** Records shown **
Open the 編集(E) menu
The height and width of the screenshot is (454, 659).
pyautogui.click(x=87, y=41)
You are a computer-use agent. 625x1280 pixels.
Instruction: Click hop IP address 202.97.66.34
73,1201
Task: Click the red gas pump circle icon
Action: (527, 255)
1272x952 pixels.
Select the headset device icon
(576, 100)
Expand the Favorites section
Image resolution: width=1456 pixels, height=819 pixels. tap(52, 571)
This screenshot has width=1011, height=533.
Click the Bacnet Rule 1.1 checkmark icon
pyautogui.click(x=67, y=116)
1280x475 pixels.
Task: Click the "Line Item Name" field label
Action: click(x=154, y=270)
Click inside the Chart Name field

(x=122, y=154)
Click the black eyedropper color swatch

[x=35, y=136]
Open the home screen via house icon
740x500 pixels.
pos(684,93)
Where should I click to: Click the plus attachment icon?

** Aim **
Can you recast every line of the listing above as a Markdown table, with a Row column for the line's number and a Listing Line column for its text, leaving out blank lines?

** Answer to the exercise **
| Row | Listing Line |
|---|---|
| 1 | Open the 編集(E) menu |
| 2 | The height and width of the screenshot is (454, 659). |
| 3 | pyautogui.click(x=87, y=41) |
| 4 | You are a computer-use agent. 625x1280 pixels. |
| 5 | Instruction: Click hop IP address 202.97.66.34 |
| 6 | 73,1201 |
| 7 | Task: Click the red gas pump circle icon |
| 8 | Action: (527, 255) |
| 9 | 1272x952 pixels. |
| 10 | Select the headset device icon |
| 11 | (576, 100) |
| 12 | Expand the Favorites section |
| 13 | Image resolution: width=1456 pixels, height=819 pixels. tap(52, 571) |
| 14 | This screenshot has width=1011, height=533. |
| 15 | Click the Bacnet Rule 1.1 checkmark icon |
| 16 | pyautogui.click(x=67, y=116) |
| 17 | 1280x475 pixels. |
| 18 | Task: Click the "Line Item Name" field label |
| 19 | Action: click(x=154, y=270) |
| 20 | Click inside the Chart Name field |
| 21 | (x=122, y=154) |
| 22 | Click the black eyedropper color swatch |
| 23 | [x=35, y=136] |
| 24 | Open the home screen via house icon |
| 25 | 740x500 pixels. |
| 26 | pos(684,93) |
| 27 | Where should I click to: Click the plus attachment icon? |